The Jane Sea, Aruba

Among the wrecks that have been sunk for the pleasure of divers are the Jane Sea, the Debby II and the Star Gerren. Aruba’s celebrity from wreck diving is clearly deserved with ships like these making up the diving menu.

Though Aruba’s reefs are healthy, with prolific growth of gorgonians and other soft coral, the island lacks the marvelous drop-offs found in both Curaçao and Bonaire. Especially near the hotel zone, where the sand is fine, white and plentiful, there isn’t much reef diving to be done. As a result, dive operators in conjunction with the tourist authorities have scuttled many ships. Among the wrecks that have been sunk for the pleasure of divers are the Jane Sea, the Debby II and the Star Gerren. Aruba’s celebrity from wreck diving is clearly deserved with ships like these making up the diving menu.

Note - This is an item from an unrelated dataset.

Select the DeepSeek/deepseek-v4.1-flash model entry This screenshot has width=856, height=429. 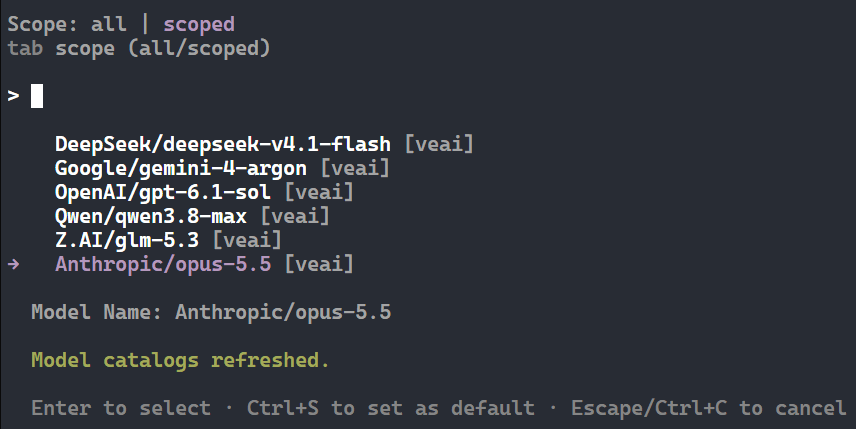click(x=264, y=144)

The Jane Sea, a 170-foot English freighter, was sunk in 1988 to form an artificial reef. This wreck is an exceptional success—brushed every day by the current, it is covered with gorgonians and orange cup coral. Sitting upright on a sandy bottom near Barcadera Reef, it lies in 100 feet of water. Only accessible by boat, the Jane C is well worth a visit and especially for a night dive where the coral on the wreck is all in full blossom. 
Used for many years as a go-between for off-loading Aruba’s oil tankers, the Debby II was finally retired to a quieter life under the sea. Sitting upright on a smooth sand bed, Debby II sits in 70 feet of water. Though the wreck has an uncomplicated silhouette and not much accessible interior space, it has a very interesting allure.